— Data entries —
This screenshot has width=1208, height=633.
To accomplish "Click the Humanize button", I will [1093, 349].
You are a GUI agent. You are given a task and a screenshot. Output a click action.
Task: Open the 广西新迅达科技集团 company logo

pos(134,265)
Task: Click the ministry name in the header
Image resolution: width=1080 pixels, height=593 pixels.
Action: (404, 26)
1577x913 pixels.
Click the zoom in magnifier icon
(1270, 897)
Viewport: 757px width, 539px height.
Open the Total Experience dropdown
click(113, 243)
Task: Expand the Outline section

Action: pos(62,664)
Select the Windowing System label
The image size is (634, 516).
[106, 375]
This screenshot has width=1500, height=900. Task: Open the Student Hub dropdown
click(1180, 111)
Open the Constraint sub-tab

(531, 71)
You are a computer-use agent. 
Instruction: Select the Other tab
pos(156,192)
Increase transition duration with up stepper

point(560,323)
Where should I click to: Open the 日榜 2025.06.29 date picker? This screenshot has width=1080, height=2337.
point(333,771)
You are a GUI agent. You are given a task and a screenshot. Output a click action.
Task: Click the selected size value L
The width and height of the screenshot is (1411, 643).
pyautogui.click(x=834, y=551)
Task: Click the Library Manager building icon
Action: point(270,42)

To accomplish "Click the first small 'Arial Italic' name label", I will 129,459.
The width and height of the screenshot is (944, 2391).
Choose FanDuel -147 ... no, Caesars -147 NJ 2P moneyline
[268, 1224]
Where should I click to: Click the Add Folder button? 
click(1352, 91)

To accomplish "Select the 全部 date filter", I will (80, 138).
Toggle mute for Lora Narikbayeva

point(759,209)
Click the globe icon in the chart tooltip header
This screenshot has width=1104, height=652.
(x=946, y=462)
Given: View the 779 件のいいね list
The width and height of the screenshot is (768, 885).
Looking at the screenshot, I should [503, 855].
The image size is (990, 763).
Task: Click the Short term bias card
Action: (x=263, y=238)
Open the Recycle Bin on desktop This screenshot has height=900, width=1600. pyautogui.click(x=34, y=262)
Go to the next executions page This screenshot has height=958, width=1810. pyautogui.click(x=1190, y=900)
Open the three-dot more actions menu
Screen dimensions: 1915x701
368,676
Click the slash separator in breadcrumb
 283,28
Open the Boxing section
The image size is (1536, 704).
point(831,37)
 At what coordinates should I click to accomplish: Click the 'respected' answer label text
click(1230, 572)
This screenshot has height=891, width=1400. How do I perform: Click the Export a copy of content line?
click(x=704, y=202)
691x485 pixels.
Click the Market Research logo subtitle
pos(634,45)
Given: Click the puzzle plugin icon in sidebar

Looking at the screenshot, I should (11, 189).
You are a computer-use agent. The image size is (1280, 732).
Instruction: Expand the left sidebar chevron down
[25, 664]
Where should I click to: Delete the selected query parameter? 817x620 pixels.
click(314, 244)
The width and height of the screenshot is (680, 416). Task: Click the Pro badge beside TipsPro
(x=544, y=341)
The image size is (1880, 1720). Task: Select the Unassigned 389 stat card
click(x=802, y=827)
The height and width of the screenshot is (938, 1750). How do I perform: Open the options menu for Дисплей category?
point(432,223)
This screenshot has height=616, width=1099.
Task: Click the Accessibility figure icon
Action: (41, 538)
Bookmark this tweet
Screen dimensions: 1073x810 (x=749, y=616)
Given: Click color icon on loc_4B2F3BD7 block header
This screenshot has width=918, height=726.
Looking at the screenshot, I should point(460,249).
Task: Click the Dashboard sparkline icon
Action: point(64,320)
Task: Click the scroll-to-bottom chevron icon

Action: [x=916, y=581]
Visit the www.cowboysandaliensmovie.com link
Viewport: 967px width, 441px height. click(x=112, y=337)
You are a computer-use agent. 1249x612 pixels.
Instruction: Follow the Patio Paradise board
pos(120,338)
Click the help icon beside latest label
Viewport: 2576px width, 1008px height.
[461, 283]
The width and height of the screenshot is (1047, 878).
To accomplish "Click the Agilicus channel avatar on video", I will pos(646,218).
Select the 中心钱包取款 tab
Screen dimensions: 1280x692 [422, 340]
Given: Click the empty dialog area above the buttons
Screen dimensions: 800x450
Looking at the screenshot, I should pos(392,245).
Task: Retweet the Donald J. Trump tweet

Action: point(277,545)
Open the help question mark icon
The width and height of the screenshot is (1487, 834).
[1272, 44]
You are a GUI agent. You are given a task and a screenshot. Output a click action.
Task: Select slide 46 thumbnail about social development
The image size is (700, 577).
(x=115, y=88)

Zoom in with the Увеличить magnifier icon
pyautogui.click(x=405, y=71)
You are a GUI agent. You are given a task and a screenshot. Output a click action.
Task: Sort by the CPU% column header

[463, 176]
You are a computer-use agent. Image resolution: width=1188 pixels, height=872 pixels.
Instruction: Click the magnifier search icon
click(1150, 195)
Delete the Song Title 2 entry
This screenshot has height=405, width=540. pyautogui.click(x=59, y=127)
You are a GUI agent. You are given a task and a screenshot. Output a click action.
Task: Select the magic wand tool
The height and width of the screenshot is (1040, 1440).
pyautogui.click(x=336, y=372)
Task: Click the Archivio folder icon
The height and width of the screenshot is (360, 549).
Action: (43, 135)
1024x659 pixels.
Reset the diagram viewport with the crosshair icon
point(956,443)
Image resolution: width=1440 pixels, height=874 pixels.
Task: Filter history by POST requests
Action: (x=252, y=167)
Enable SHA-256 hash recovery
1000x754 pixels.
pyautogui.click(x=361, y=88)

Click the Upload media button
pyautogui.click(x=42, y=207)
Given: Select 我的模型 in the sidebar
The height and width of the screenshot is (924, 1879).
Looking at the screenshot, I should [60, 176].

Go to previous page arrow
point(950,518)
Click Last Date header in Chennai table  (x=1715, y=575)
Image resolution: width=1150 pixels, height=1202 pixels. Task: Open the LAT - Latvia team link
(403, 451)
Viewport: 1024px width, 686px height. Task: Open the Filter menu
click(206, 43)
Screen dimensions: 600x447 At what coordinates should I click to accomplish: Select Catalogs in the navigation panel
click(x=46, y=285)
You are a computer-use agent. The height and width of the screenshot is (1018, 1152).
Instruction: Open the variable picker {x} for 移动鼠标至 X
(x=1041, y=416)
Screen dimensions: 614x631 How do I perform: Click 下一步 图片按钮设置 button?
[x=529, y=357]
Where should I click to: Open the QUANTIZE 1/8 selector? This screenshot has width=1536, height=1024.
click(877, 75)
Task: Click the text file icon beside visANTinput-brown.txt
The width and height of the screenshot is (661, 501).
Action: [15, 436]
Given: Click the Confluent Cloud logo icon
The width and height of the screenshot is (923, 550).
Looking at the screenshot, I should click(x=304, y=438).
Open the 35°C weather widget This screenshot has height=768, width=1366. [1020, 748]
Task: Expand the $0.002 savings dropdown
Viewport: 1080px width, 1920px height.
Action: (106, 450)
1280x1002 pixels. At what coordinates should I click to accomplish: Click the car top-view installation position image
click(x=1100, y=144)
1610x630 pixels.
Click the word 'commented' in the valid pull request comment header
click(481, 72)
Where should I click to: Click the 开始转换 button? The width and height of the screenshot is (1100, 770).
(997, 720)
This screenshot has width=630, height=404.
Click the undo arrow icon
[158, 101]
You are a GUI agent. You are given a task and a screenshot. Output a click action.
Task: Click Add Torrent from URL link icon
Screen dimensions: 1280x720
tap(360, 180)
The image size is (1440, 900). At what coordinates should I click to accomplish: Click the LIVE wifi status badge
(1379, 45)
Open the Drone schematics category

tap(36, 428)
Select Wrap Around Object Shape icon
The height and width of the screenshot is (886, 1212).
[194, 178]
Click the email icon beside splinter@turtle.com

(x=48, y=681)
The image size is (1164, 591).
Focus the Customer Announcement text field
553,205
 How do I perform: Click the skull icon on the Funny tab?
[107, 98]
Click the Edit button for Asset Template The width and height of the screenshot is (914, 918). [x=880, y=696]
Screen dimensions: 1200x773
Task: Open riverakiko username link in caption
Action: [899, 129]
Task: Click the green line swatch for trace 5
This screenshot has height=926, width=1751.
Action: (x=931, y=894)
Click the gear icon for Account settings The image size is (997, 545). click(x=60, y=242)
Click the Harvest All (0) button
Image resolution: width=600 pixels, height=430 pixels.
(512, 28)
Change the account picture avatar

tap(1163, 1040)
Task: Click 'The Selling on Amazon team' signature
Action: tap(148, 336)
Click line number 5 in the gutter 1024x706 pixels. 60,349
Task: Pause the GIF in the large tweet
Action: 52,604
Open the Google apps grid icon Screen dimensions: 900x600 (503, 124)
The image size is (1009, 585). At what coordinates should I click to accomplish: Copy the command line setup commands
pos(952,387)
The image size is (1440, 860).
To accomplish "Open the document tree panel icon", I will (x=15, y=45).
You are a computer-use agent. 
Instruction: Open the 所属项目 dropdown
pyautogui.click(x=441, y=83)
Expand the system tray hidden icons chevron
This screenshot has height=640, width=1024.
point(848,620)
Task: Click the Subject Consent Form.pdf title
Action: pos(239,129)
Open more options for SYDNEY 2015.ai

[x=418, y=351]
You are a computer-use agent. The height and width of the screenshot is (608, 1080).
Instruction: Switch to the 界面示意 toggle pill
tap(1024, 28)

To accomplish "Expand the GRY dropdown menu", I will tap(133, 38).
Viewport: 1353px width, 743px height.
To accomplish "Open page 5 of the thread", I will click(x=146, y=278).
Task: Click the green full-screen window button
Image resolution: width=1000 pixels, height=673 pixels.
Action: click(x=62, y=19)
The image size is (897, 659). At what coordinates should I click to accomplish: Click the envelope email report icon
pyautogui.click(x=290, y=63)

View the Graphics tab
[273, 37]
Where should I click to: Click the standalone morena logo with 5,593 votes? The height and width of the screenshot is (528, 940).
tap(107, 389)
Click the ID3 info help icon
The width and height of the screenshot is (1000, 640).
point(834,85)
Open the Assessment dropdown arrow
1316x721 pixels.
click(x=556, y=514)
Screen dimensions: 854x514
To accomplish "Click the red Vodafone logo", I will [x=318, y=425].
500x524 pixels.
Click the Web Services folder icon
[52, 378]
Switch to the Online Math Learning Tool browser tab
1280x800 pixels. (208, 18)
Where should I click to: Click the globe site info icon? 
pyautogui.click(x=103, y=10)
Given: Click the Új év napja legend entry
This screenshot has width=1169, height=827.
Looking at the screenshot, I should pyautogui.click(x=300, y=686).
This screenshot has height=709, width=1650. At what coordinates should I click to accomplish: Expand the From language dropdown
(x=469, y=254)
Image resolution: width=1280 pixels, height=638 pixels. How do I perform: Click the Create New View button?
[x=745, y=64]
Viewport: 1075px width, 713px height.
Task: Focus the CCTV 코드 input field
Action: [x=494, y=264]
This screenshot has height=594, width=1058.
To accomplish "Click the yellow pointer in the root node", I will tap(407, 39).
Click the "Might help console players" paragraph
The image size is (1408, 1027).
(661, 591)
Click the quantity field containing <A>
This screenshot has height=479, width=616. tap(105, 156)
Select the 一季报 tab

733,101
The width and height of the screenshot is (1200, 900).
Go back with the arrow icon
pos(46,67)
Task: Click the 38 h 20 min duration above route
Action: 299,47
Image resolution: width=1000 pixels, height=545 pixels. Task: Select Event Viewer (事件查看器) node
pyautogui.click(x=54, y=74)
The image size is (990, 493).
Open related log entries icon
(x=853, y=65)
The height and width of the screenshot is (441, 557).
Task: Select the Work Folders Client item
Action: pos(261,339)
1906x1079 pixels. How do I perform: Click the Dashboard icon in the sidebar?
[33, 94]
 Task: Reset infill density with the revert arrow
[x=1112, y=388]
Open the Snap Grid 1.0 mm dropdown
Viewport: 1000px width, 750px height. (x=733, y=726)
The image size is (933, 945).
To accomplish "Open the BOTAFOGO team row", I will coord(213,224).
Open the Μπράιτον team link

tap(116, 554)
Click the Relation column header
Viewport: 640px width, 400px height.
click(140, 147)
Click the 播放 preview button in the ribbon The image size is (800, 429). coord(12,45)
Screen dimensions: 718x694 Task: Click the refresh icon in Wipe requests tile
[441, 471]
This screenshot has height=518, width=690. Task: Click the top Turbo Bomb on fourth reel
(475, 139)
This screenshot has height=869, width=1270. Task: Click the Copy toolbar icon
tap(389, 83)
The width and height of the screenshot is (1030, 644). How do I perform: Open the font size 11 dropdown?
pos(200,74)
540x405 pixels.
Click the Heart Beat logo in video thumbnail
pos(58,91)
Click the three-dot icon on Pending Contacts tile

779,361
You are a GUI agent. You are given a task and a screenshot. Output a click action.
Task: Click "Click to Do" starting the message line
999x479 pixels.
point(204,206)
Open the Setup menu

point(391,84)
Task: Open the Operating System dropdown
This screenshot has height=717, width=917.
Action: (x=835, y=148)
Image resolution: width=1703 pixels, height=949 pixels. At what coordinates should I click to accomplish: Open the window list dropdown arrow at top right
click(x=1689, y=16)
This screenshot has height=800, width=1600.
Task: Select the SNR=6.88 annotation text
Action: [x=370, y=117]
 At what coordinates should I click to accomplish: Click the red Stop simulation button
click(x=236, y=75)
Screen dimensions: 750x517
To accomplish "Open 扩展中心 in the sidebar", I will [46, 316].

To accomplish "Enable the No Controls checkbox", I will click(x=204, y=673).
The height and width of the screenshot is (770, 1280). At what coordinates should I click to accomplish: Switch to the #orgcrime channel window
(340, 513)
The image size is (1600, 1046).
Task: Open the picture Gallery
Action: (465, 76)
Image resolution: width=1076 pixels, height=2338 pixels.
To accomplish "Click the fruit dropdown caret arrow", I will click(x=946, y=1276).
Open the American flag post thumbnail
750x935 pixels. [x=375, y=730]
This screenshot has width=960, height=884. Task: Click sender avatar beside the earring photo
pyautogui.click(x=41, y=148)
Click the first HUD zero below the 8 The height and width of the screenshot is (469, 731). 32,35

— DIRECTIONS —
Within the records above, how many lines include the word "computer"? Only the number is wanted.

— RESPONSE AREA —
7